---------- Excerpted data ----------

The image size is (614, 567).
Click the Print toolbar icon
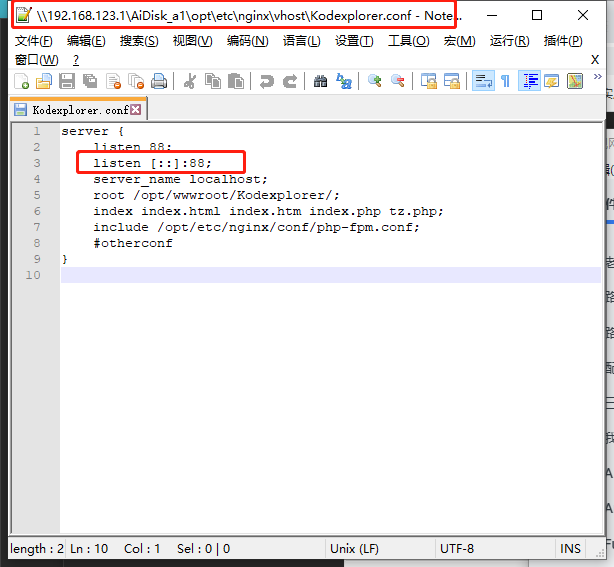159,82
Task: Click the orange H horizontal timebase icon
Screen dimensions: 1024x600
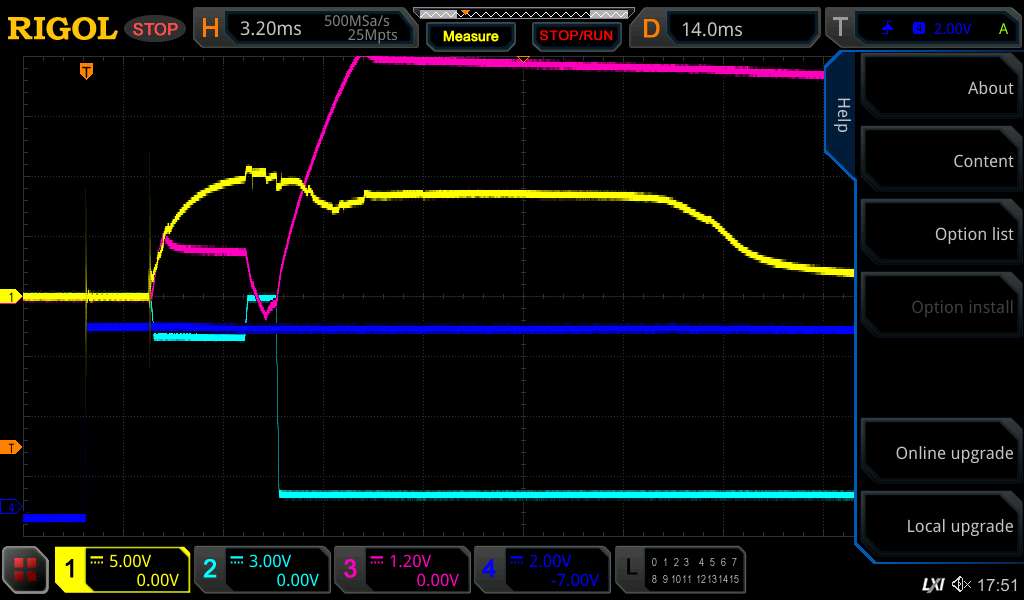Action: [x=210, y=28]
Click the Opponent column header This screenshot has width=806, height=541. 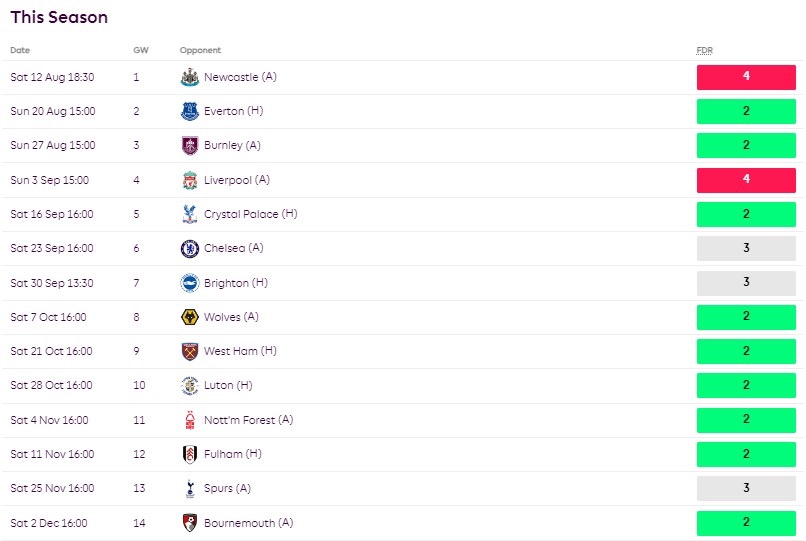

----------

| What the task requires |
Reproduce every line of the material above, but drop the pictures.

| Solved problem |
The image size is (614, 567).
Click the Print toolbar icon
159,82
Task: Click the orange H horizontal timebase icon
Screen dimensions: 1024x600
Action: [x=210, y=28]
Click the Opponent column header This screenshot has width=806, height=541. 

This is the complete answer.